The real issue with tobacco is that it is in the nightshade family which includes Belladonna, Henbane, Datura, Mandrake, Horse nettle, Brugmansia, all of which are very poisonous as is tobacco. The deadly chemical in tobacco is a Nicotine alkaloid, which is a heavily effective insecticide and as such it's an effective way to kill off a person too. Nicotine is in effect a neurotoxin, that is it goes to work on the brain triggering the release of pleasure chemicals with every puff so the brain chemistry becomes altered and cant go back. When you quit your brain chemistry goes a bit haywire and thus the withdrawal symptoms.  The only respite for smokers is that a large portion of the Nicotine is lost through the burning of a cigarette or cigar, but for you chewing tobacco folks you lack that sort of fortune. If you don't believe Tobacco is deadly consider this; were you to harvest a few mature leaves, make a tea out of them and, drink a single eight ounce cup you likely would suffer stomach cramps, profuse sweating, labored breathing, muscular weakness, seizures and death in short order. In fact two species of Tobacco stand out for their heightened toxicity, Nicotiana glauca or tree tobacco gets about twenty feet tall on average and is common in the southwest. Tree Tobacco in addition to nicotine bears a particularly nasty alkaloid called anabasine which when the foliage is eaten causes paralysis and  then death. The other nasty member of the family is Nicotiana rustica or wild tobacco from which Nicotine sulfate is produced. Nicotine sulfate is an especially powerful pesticide because the amount of nicotine is so much higher then smoking tobacco. You might be able to smoke this one but I don't suggest it, if you can make an insecticide out of it do you really want to put that in your body? 

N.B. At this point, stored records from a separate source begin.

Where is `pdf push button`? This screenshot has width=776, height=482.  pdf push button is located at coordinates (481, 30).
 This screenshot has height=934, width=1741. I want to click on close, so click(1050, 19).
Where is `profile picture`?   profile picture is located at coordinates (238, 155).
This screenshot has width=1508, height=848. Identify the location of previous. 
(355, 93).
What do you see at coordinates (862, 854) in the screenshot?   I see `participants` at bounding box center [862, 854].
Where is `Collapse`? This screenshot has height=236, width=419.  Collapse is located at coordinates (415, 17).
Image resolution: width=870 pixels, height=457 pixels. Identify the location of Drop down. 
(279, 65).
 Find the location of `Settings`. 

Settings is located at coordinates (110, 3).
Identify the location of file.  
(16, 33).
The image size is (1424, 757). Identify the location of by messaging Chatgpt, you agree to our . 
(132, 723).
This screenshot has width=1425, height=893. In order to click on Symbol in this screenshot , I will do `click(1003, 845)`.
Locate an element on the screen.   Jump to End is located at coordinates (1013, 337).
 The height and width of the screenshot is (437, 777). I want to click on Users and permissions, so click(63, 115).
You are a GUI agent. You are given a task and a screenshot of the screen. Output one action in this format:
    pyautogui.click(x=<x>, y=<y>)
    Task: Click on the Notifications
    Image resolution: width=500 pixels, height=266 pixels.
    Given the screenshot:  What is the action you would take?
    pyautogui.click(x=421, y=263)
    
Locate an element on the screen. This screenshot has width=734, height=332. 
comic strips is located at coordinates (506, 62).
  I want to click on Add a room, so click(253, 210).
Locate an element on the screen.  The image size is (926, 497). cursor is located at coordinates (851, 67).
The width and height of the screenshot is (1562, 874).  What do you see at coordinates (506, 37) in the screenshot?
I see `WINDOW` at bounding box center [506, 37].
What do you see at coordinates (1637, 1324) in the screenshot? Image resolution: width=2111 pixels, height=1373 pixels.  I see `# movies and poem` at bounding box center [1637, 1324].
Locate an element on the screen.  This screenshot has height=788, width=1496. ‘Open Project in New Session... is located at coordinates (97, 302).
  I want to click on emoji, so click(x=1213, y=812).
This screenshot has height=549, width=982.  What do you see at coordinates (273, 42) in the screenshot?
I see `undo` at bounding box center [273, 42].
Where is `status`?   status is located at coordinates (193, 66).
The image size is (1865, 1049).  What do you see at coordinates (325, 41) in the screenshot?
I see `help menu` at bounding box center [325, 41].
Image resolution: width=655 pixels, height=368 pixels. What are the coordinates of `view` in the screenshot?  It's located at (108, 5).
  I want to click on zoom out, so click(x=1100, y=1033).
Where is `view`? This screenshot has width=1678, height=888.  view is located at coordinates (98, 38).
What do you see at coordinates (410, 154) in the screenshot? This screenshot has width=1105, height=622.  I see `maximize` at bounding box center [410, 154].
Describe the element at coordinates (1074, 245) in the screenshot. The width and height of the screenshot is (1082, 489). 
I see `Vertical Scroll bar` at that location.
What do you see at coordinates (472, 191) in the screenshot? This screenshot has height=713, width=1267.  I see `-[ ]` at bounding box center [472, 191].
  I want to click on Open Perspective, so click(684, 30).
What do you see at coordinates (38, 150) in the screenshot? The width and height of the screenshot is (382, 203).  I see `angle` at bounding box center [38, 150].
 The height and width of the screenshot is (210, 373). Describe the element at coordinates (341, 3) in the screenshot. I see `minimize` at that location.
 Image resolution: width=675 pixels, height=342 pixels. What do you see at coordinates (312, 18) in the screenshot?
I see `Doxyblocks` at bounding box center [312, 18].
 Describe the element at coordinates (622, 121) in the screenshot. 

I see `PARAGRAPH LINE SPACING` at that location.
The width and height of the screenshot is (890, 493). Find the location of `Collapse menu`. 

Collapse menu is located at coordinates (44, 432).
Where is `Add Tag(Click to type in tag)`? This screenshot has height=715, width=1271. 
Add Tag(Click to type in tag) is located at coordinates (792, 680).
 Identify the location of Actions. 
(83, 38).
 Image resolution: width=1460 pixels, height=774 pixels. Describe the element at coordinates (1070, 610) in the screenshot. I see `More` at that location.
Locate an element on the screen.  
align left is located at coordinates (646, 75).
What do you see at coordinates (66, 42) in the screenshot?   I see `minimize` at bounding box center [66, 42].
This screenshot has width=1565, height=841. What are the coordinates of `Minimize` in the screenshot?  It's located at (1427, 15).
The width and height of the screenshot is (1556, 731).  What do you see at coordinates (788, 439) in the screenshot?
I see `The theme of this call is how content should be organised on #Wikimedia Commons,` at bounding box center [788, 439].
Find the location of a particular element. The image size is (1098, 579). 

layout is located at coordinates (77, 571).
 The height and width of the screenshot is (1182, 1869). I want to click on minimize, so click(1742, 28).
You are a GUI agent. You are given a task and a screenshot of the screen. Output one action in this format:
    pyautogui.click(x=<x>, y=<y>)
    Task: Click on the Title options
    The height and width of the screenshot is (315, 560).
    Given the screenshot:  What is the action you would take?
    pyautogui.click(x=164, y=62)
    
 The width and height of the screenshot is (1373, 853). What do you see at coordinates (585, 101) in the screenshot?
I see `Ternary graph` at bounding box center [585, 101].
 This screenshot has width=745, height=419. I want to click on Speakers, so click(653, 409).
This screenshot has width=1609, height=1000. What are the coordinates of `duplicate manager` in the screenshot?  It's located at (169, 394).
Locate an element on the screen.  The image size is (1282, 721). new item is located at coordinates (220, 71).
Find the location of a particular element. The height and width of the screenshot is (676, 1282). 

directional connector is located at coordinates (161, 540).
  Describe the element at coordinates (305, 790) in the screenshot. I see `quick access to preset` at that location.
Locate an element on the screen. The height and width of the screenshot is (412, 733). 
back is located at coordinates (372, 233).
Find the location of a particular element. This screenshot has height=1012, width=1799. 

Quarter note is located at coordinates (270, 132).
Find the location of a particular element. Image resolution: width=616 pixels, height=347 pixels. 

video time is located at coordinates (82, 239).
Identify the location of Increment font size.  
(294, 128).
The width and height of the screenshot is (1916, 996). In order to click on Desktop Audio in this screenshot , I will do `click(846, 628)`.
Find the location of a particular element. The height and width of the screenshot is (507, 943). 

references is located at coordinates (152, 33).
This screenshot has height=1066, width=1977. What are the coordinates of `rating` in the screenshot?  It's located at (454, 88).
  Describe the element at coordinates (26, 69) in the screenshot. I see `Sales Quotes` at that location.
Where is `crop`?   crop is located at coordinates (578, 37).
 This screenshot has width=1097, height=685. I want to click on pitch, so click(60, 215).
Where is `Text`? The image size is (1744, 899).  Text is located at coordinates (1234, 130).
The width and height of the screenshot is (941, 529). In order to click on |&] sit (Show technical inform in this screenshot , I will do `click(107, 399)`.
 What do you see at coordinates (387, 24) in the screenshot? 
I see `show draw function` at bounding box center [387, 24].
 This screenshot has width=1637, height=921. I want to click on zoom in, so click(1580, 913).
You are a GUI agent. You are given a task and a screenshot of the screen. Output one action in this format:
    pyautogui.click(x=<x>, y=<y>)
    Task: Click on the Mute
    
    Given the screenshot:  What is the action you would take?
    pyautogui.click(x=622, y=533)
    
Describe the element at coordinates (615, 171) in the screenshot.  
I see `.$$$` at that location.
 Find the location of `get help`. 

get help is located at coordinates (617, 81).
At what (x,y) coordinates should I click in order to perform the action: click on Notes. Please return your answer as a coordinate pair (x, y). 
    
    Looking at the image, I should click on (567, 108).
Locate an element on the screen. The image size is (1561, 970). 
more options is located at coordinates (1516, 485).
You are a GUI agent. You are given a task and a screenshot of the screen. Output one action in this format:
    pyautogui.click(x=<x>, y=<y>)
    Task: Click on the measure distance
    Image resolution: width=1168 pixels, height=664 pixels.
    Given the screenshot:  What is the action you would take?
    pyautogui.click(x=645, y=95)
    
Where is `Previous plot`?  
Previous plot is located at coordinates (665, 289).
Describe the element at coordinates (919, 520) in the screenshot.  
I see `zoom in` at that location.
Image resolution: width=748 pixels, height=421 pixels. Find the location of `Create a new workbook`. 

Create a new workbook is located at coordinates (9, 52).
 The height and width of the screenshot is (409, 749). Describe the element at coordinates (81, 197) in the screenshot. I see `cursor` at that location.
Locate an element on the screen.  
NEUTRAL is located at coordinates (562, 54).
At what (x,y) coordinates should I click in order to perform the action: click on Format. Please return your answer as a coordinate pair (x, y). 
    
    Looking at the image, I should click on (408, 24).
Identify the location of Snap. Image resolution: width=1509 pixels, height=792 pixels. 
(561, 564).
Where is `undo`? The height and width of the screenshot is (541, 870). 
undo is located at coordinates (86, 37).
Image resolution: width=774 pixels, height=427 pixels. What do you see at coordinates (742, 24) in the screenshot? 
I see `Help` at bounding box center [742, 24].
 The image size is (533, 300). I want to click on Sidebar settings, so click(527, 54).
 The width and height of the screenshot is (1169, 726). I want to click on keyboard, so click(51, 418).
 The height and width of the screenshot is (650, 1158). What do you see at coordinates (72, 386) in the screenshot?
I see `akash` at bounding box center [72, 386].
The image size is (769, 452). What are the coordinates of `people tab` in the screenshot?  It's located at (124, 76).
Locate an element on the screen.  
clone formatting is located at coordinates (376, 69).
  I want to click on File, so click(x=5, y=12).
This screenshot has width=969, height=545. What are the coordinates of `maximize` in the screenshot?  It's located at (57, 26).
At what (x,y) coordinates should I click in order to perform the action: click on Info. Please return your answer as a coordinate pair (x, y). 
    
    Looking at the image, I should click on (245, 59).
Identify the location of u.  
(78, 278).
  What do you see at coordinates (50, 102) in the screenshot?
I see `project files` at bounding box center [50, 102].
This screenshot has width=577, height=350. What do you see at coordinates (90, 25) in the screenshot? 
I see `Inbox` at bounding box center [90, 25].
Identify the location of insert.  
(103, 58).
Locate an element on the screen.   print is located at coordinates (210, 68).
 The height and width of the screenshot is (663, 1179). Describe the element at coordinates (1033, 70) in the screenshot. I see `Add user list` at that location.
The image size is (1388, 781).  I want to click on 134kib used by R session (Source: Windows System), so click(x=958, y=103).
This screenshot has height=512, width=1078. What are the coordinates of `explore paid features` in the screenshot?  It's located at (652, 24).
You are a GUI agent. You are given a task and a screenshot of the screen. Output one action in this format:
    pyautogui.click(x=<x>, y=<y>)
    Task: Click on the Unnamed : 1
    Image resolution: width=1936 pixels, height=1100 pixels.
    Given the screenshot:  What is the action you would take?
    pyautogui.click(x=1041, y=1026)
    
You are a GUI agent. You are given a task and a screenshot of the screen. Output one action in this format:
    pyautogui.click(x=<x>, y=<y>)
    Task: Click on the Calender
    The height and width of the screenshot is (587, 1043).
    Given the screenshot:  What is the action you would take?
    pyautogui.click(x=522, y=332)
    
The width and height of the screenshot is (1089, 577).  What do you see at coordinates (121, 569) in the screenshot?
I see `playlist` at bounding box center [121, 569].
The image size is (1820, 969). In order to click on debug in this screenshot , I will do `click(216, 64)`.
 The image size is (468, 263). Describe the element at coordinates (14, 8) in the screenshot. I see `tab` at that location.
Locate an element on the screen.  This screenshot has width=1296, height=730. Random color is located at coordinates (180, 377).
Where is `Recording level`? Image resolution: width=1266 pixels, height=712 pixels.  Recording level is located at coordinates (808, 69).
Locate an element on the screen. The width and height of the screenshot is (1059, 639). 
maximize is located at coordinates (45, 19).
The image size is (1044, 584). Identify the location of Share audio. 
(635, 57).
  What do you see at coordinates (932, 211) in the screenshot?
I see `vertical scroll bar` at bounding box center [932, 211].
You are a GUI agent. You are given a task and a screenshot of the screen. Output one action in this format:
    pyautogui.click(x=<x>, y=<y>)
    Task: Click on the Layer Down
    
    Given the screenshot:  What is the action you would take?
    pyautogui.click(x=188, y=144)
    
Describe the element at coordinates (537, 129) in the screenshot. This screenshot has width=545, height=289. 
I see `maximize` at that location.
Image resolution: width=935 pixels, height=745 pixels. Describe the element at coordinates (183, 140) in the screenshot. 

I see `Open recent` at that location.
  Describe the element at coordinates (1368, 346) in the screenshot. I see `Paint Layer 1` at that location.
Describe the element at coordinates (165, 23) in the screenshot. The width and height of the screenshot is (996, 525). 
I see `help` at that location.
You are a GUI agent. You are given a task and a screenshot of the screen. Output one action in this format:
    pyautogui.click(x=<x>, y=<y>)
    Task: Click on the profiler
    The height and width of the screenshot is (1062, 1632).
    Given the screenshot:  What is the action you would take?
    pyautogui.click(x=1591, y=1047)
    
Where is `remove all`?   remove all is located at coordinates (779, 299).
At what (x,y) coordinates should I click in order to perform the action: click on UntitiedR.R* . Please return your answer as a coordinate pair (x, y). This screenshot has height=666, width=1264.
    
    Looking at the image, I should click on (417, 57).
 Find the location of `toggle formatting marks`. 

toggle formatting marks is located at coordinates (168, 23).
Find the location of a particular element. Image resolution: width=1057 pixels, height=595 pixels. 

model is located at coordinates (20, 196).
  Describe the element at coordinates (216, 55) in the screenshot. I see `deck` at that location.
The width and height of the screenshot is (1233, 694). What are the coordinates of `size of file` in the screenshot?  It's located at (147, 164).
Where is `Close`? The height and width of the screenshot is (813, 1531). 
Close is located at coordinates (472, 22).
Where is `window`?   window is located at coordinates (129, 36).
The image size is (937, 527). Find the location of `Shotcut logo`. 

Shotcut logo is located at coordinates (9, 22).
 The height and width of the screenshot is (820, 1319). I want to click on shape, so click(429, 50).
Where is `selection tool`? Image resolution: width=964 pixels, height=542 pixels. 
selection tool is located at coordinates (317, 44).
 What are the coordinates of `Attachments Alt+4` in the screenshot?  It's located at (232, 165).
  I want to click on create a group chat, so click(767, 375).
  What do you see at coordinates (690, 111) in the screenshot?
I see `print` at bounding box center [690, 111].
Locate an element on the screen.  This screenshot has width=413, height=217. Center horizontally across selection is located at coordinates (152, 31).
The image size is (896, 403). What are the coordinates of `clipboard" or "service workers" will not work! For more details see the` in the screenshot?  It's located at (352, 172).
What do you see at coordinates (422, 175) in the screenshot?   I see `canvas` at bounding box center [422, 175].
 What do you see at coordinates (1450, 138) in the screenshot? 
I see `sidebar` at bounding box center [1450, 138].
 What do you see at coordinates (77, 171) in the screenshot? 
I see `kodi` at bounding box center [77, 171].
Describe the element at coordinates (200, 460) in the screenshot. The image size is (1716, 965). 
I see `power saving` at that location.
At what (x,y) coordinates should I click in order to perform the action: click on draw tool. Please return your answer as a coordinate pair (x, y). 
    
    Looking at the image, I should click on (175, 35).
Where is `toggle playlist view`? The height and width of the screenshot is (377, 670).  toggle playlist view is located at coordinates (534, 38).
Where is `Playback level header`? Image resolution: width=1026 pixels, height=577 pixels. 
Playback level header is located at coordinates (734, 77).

Nicotiana tobacum - (Smoking) Tobacco

Smoking tobacco is a particularly vigorous plant and it's central stems are often recycled post-harvest as stakes for training other plants.

Here is another thought for all of you still reading; between 1980 and 1999 a major court battle occurred over an attempt by Brown & Williamson (a subsidy of British American tobacco* which would later merge with R.J. Reynolds to form Reynolds American inc.) to increase the nicotine content in their tobacco.  The attempt involved cross-breeding Smoking Tobacco (N. tobacum) with Wild Tobacco (N. rustica). The resulting Hybrid was called 'Y1' and was supposed to have had noticeably higher nicotine content and thus more addictive qualities. Imagine if the Tobacco companies had succeeded in producing and marketing 'Y1'. If you thought quitting was hard before, imagine being hooked on some super-tobacco! If you still do not believe that tobacco is deadly, look up a condition called "Green Tobacco Sickness" which is a common hazard of tobacco field workers who have to walk between rows of wet tobacco plants in summer.

As a final word on the subject consider this, tobacco is not an inherently bad group plants in fact biologically they are important as a food source for several species of butterfly and moth and provide nectar to several pollinators and hummingbird species.  What makes them problematic is how we have chosen to utilize the chemicals that occur naturally to this particular species.  Now, for those of you still here, here is how you grow tobacco.  Tobacco prefers a nutrient rich soil with good drainage and if you need to fertilize it is recommended that the fertilizer blend of 8-0-24 or some such similar mixture.  A good layer of mulch will aid in plant development by preventing weed competition and pine straw seems to work the best if only on a basis of economics and efficiency.  Tobacco for the most part is one of those plants that will tend to itself with the exception of needing to be watered regularly.  It is one particularly efficient plant for the purposes of vertical horticulture.

-Wicked Plants by Amy Stewart. (Solanum species)
-Richter's Herbs (info on N. Rustica)
-Field Guide to North American Edible Wild Plants by Elias and Dykeman (Solanum species)
-USDA (Smoking tobacco origins.)
-Carrrots Love Tomatoes by Louise Riotte

*British American tobacco produces the following tobacco products: Barclay, Belair, Carlton (not in the USA), GPC, Kool, Laredo, Lucky Strike, Misty, North State, Pall Mall, Private Stock, Raleigh, Tareyton (not in USA), Viceroy, Wings.